İletişimi kes kuralında karşı taraf size ulaştığı zaman, sizinle buluşmak istiyor var sayın ve buluşmaya çağırın diyoruz. Eğer buluşma teklifinizi reddederse, iletişimi kes kuralına devam edin ve tekrar ulaştığında sizinle buluşması için bir şans daha verin. Eğer iki buluşma teklifinizi reddederse de bir daha siz buluşma teklif etmeyin. Ya o size buluşma teklif edecek, ya da yakanızdan düşecek. Bu yakadan düşme olayını ise karşınızdakini kibar ama çok kısa bir mesajla başınızdan savma şeklinde yapacaksınız.

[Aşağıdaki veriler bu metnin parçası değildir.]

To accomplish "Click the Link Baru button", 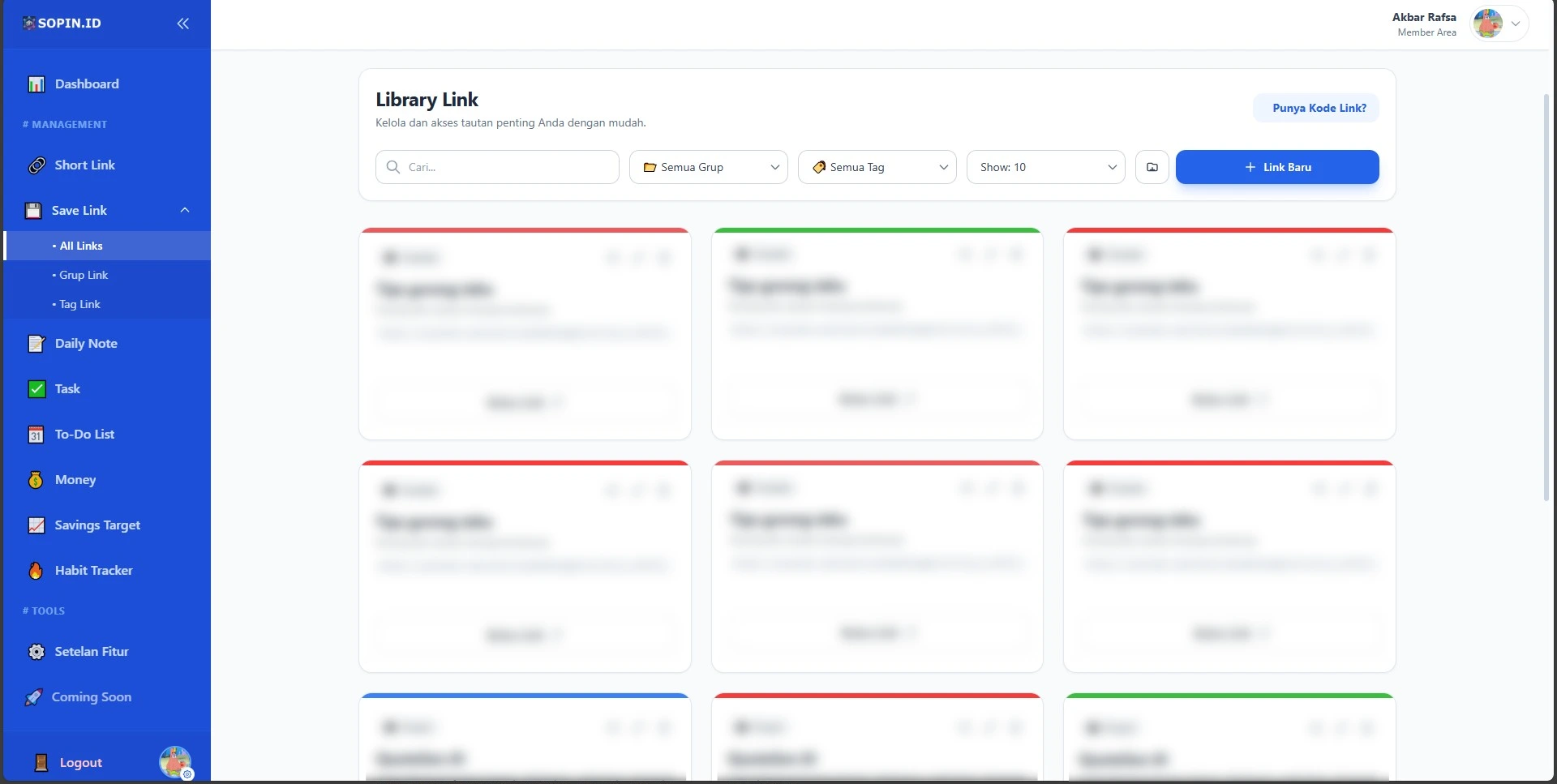I will (1277, 167).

Abi şimdi bu kız her hafta bir kere bana mesaj atıyor ya da arıyor. Nasıl olduğumu soruyor. İyiyim diyorum.

Bu tür belirsizlik durumu yaşayanlar için iyi bir vaka. Eski sevgili çevirim içi ulaşıyor ama buluşmuyor.

Böyle  bir durumda ilk adım kızı başından kibarca  savmaktır. Her zaman kibar bir şekilde ama bozuk plak gibi aynı şeyi tekrarlayacaksın: “Güzelim, şimdi acil bir işim var, sonra görüşürüz”.

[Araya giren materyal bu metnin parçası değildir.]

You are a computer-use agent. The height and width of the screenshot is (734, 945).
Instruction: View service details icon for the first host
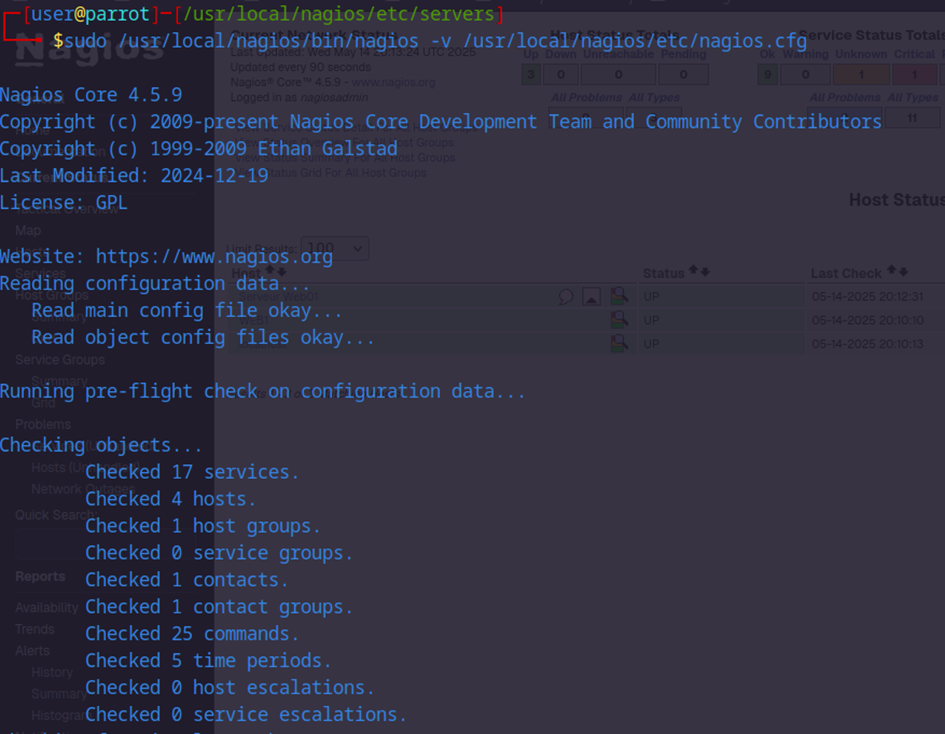pyautogui.click(x=619, y=296)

Eğer dolaylı olarak “buluşmayacaksan düş yakamdan” demenizden anlamıyorsa ya da niye böyle davranıyorsun diye soruyorsa şunu diyeceksiniz:

“Bak, seninle arkadaş kalmayla özellikle de mesaj arkadaşı olarak kalmayla ilgilenmiyorum / ilgilenmediğimi söyledim. Ama sen beni arayıp duruyorsun ve arkadaşız gibi konuşmak istiyorsun. Buluşmayacaksak, arkadaşlıktan fazlasını istemiyorsan beni arama.”

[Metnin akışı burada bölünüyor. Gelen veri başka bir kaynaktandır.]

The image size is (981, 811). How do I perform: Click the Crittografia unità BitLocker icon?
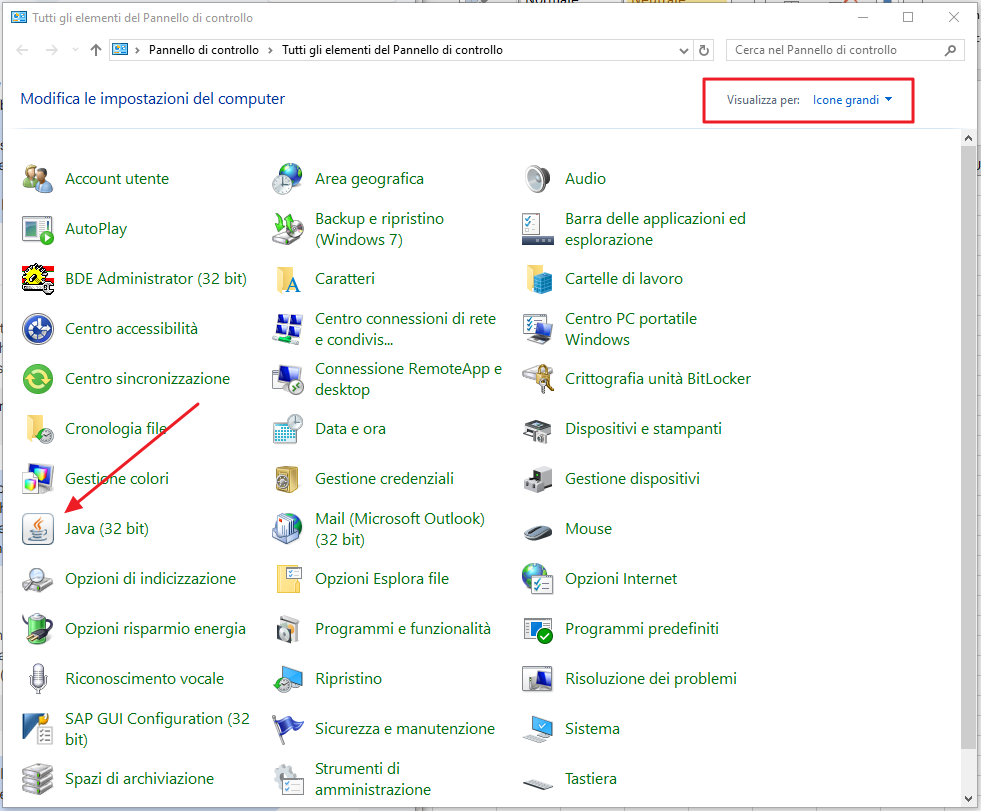point(537,379)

Ona bu şekilde sanal mektup arkadaşına dönüşmek istemediğimi söylediğimi, buna rağmen bana ulaşmasının saygısızca olduğunu söyledim.

“Görüşmediğimiz sürece konuşmanın hiçbir anlamı yok ve açıkçası seninle mesajlaşmak ya da telefon konuşması yapmayı da istemiyorum” de.

Ama hala ulaşıyor.

O zaman bir mesaj attığında sen de 1-2 gün cevap verme. Bazen hiç cevap verme. Eğer hala ısrar ediyorsa tamamen cevabı kes.

Sen sözde bir sınır çekmişsin ama hareketlerin ile bu sınırı korumuyorsun. İlk koruma adımlarını atmışsın ama son adımları atamıyorsun. Neden? Zira “kıza buluşmayacaksak bana ulaşma” dediğinde ya da cevap vermeyi ertelediğinde, kızın sana bir daha hiç ulaşmama ihtimalini arttırıyorsun.  Bunu göze alamadığın için sürekli bir kapın açık ama maalesef kız tamamen gitmesin, şans bitmesin derken eski kız arkadaşına yedek lastik oluyorsun 🙁

Kız belki aradığımı bulamazsan diye seni yedekte tutuyor, belki de birini buldu ama istediği gibi gitmedi. Kız haftada bir sana ulaşarak senden ilgi ve onay alıyor. Sen atman gereken sert adımları atmıyorsun.

Kötüsü, sınır çizmen ama bunu erkek gibi savunamaman, seni itici de yapıyor.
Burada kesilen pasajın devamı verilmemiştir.